Presentation and Disclosure of Patient Service Revenue, Provision for Bad Debts, and the Allowance for Doubtful Accounts for Certain Health Care Entities: During the first quarter of 2012, we adopted the Financial Accounting Standards Board’s Accounting Standards Update (“ASU”) No. 2011-07, “Health Care Entities (Topic 954): Presentation and Disclosure of Patient Service Revenue, Provision for Bad Debts, and the Allowance for Doubtful Accounts for Certain Health Care Entities,” which required certain health care entities to change the presentation in their statement of operations by reclassifying the provision for bad debts associated with patient service revenue from an operating expense to a deduction from patient service revenue (net of contractual allowances and discounts). As a result, the provision for doubtful accounts for our acute care and behavioral health care facilities is reflected as a deduction from net revenues in the accompanying consolidated statements of income for 2012, 2011 and 2010. The adoption of this standard had no impact on our financial position or overall results of operations.

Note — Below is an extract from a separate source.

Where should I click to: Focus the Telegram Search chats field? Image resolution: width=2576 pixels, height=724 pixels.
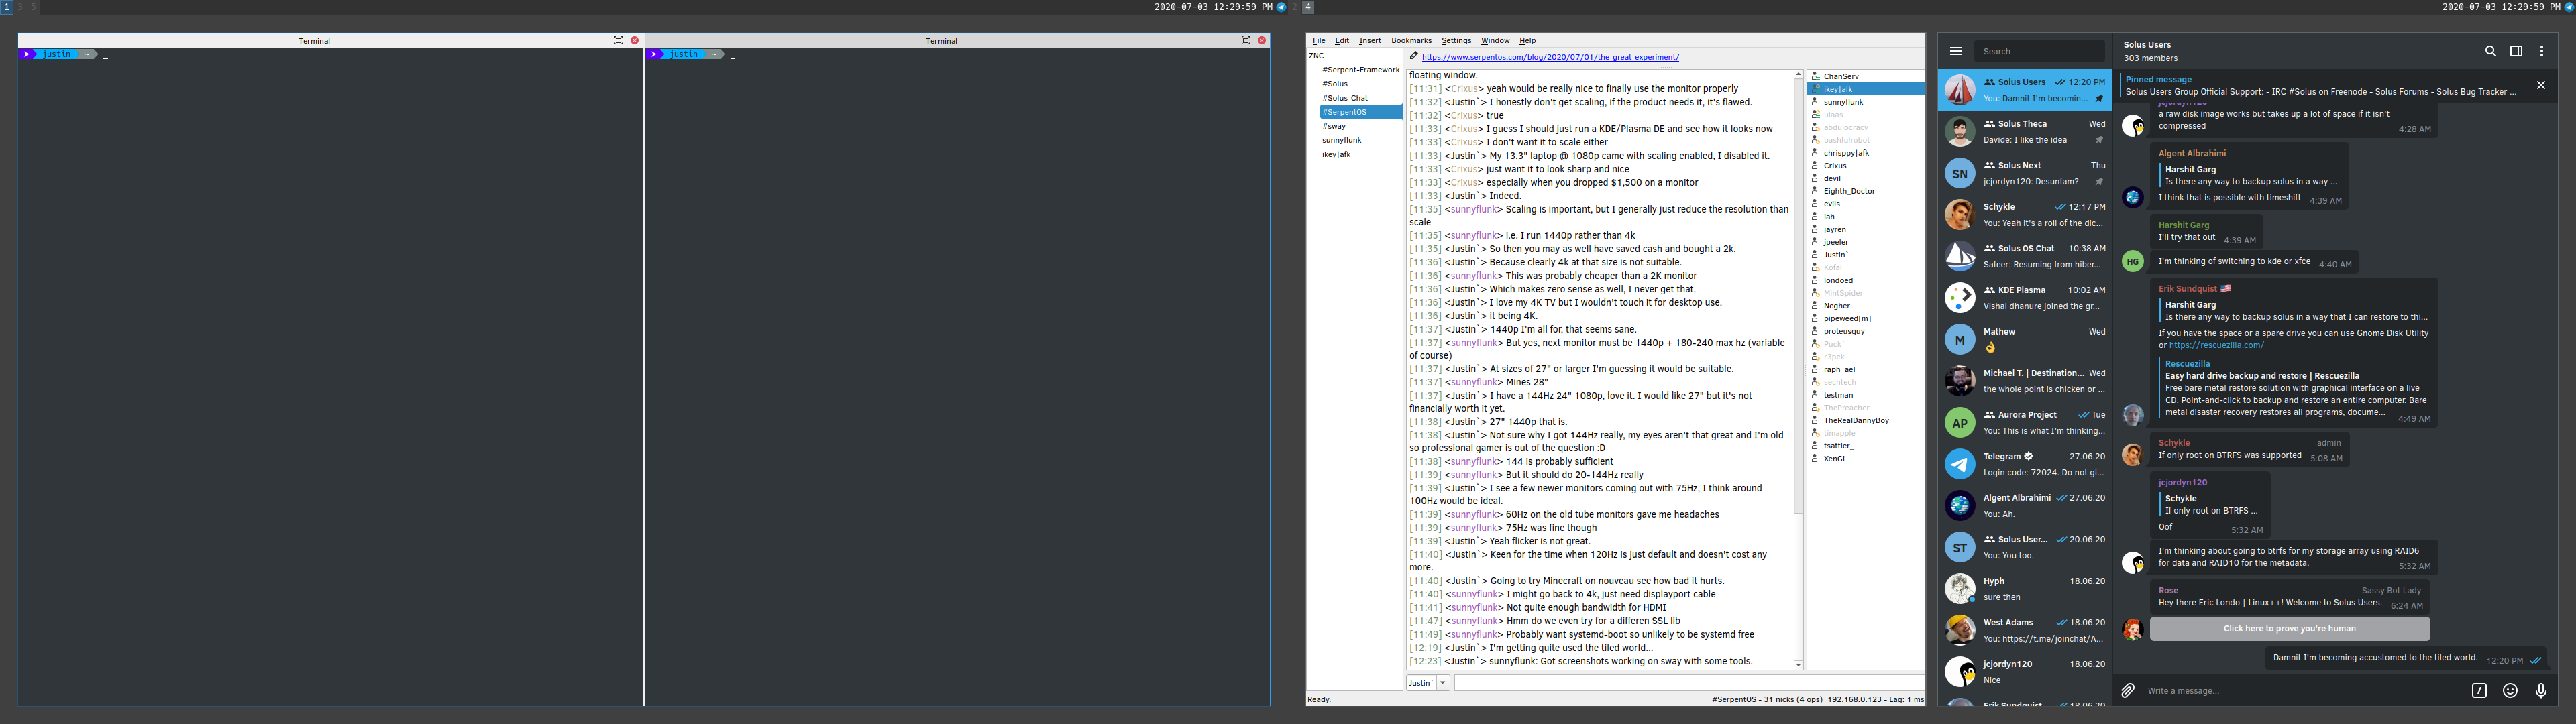tap(2039, 51)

Presentation of Comprehensive Income: In June 2011, the FASB amended its guidance governing the presentation of comprehensive income. The amended guidance eliminates the option to report other comprehensive income and its components in the statement of changes in equity. Under the new guidance, an entity can elect to present items of net income and other comprehensive income in one continuous statement referred to as the statement of comprehensive income or in two separate, but consecutive, statements. While the options for presenting other comprehensive income change under the guidance, other portions of the current guidance will not change. For public entities, these changes are effective for fiscal years, and interim periods within those years, beginning after December 15, 2011. The adoption of this standard did not have an impact on our consolidated financial position or results of operations.